In summary, the exposure to the aforementioned stromal-related cytokines induced a functional switch in the two NSCLC cell lines indicative of the acquisition of a more aggressive tumor phenotype. The increased migratory and invasive capacity, as well as the acquisition of CDDP drug resistance, were associated with a spatial redistribution of mitochondria, with the EMT phenomenon and with an increase both in the membrane expression of stemness markers and in the intracellular GSH content.

5. Conclusions

Our findings reveal the existence of an autophagy/YAP crosstalk regulating the multistep and finely tuned NSCL cancer progression process induced by TME cytokines. It is conceivable that targeting the YAP-autophagy axis could provide new and effective therapeutic tools focused on the TME activities that drive tumor cell reprogramming towards more aggressive phenotypes.

Author Contributions

Conceptualization, A.M.M. and P.M.; methodology, A.M.M., P.M. and R.V.; validation, P.M. and R.V.; formal analysis, A.M.M. and P.M.; investigation, B.A., C.C. and A.T.; resources, A.M.M., A.T. and C.C.; data curation, P.M. and R.V.; writing—original draft preparation, A.M.M. and P.M.; writing—review and editing, A.M.M., P.M. and R.V.; visualization, P.M. and R.V.; supervision, A.M.M. All authors have read and agreed to the published version of the manuscript.

Funding

This study was supported by Ricerca Corrente IRE 2022–23 to A.M.M., by the Italian Association for Cancer Research AIRC Fellowships (Project Code: 26875) to A.T., and by the Nando & Elsa Peretti Foundation Fellowships to C.C. (grant agreement NaEPF 2019-042 to P.M.).
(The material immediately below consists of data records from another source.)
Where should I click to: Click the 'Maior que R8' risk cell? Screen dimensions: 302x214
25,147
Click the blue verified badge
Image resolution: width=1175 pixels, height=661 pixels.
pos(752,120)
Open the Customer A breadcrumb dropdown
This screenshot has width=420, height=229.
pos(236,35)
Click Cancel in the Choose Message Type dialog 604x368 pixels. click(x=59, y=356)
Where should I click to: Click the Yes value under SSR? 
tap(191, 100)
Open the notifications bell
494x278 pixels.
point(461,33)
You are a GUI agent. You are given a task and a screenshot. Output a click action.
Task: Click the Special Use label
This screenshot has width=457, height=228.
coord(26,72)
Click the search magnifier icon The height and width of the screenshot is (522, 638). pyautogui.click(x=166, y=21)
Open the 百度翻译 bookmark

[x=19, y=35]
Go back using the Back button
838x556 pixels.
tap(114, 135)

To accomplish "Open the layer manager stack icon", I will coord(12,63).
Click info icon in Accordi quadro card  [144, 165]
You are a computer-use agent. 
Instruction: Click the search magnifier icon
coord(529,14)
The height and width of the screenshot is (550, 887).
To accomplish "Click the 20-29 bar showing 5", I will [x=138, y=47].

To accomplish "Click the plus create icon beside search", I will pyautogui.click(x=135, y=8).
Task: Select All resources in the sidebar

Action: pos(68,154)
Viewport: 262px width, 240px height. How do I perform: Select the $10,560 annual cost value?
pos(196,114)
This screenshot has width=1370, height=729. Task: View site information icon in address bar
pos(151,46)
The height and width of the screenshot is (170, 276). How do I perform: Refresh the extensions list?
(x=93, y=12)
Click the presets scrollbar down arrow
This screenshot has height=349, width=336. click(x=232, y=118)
Institutional Review Board Statement

Not applicable.

Informed Consent Statement

Not applicable.

Data Availability Statement

The data supporting the findings are available.

Acknowledgments

We are very grateful to Paola Nisticò for critical reading of the manuscript.

Conflicts of Interest

The authors declare no conflict of interest.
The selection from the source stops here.